Action item:
Using the entries that follow, write out the line containing "Doctor Dent (Доктор Дент) (215, 171)", the line containing "Профиль подтвержден (225, 216)", and every line between them, exactly and nothing else.

Record extracts:
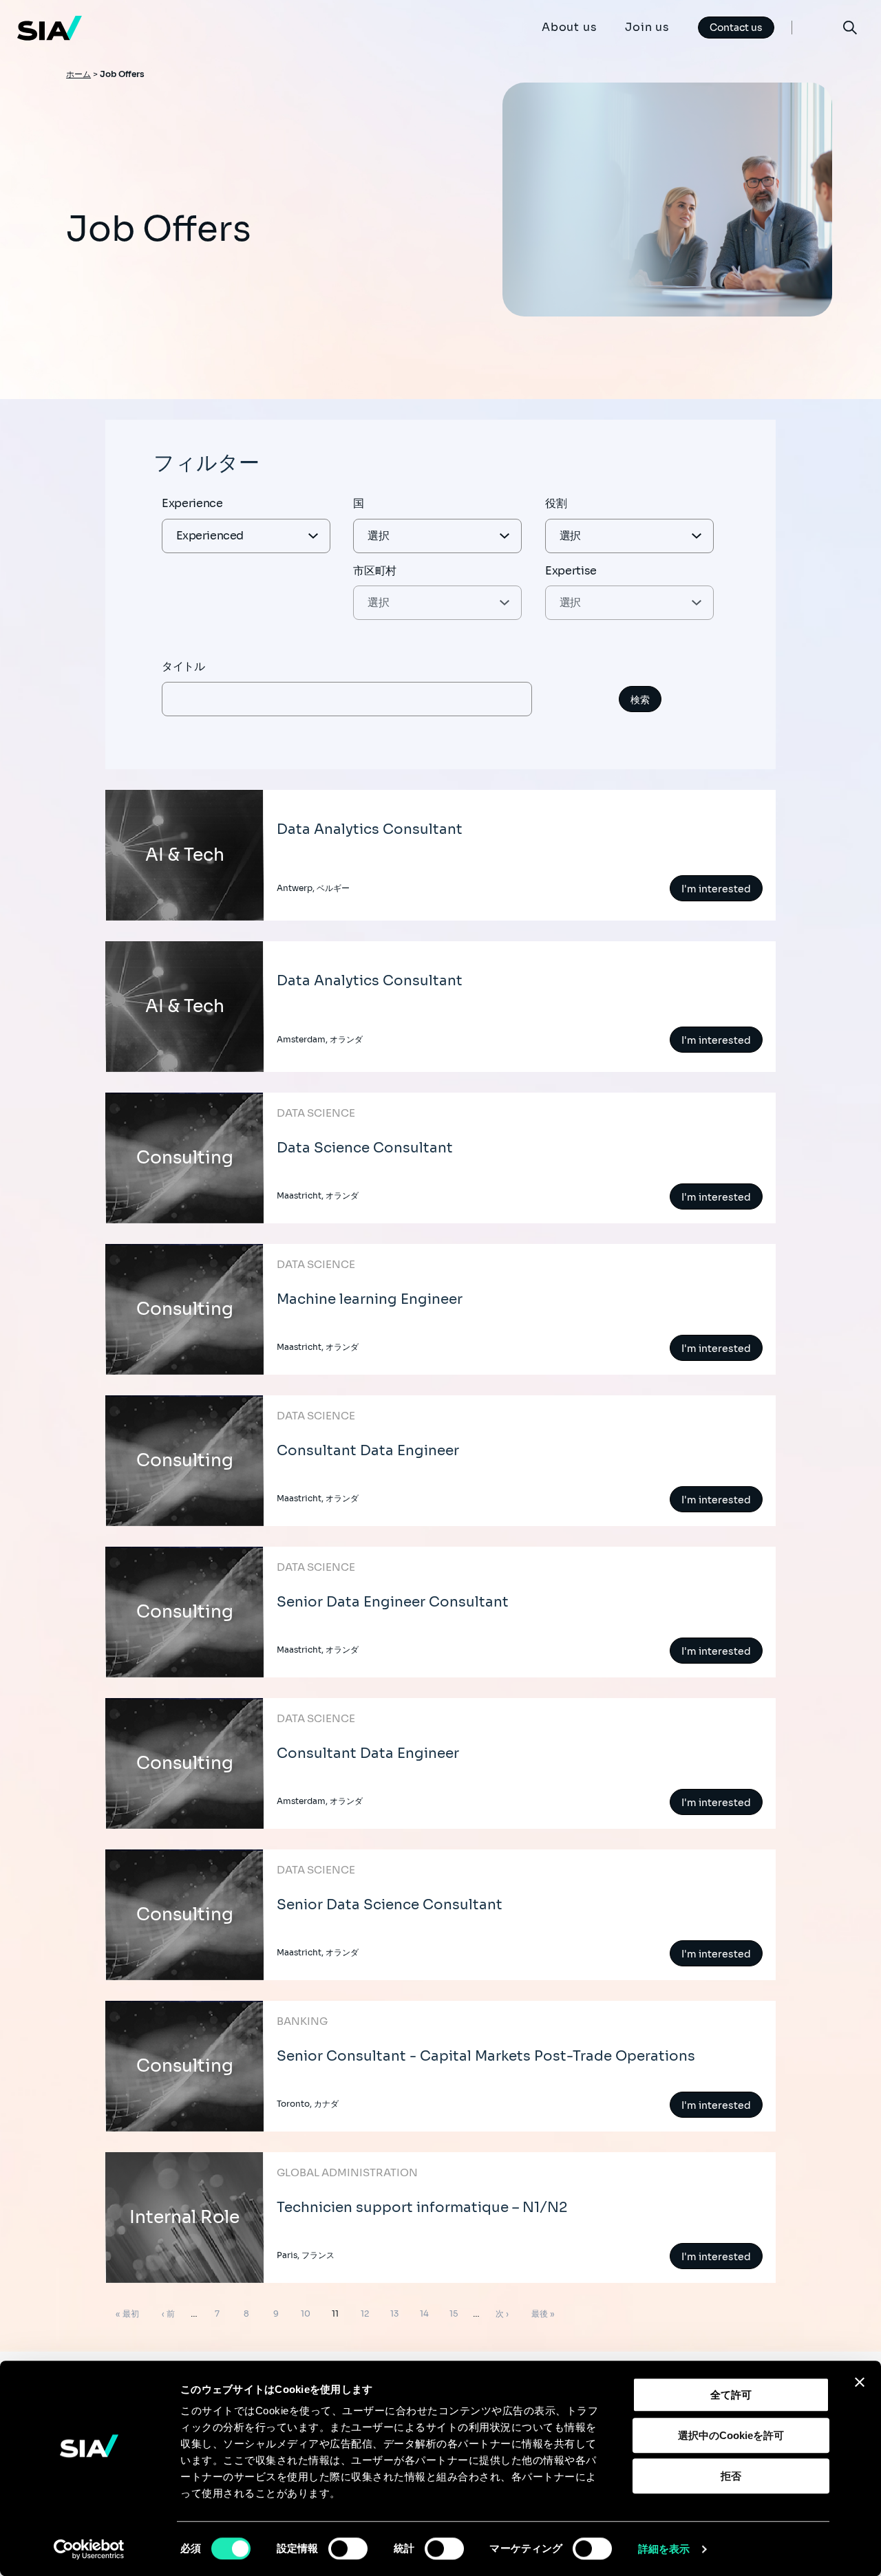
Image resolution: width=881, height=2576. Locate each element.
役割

---

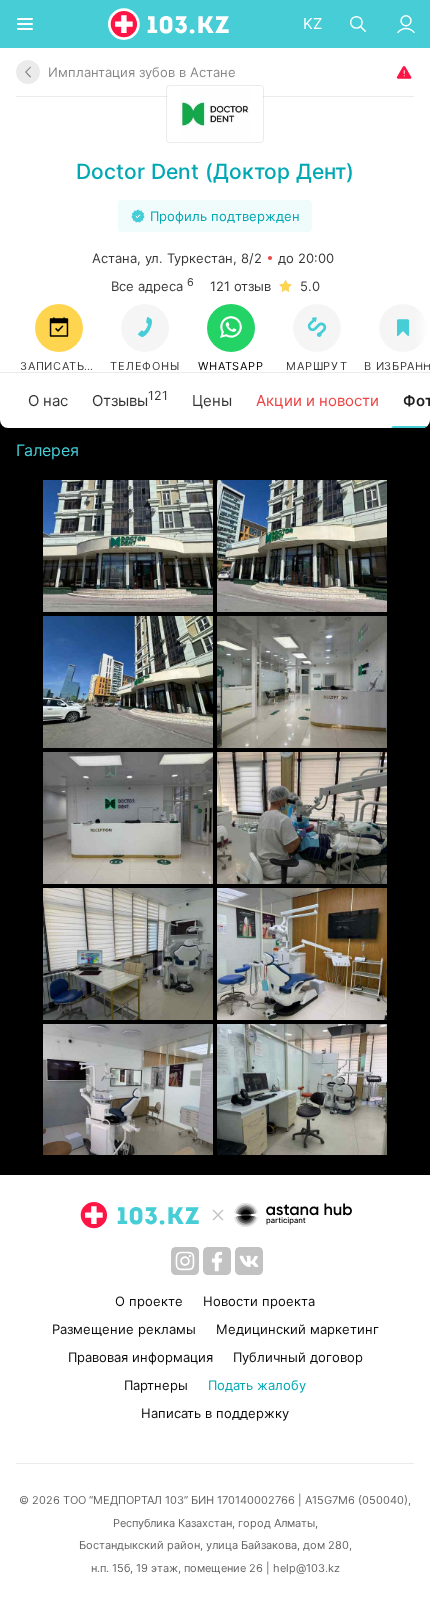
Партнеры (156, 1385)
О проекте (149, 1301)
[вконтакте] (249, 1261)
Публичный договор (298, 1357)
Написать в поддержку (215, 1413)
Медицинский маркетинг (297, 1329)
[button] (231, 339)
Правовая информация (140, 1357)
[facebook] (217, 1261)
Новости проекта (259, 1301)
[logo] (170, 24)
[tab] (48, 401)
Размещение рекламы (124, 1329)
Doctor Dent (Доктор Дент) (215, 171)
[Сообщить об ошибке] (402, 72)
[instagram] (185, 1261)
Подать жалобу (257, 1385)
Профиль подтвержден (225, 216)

...

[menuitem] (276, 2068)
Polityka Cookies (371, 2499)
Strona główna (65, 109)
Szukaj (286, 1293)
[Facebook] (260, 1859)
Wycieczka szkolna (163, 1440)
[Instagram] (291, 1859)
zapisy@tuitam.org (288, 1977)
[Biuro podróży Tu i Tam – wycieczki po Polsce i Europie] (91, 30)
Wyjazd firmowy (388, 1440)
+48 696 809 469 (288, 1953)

Answer for the task:
Doctor Dent (Доктор Дент) (215, 171)
[Сообщить об ошибке] (402, 72)
[instagram] (185, 1261)
Подать жалобу (257, 1385)
Профиль подтвержден (225, 216)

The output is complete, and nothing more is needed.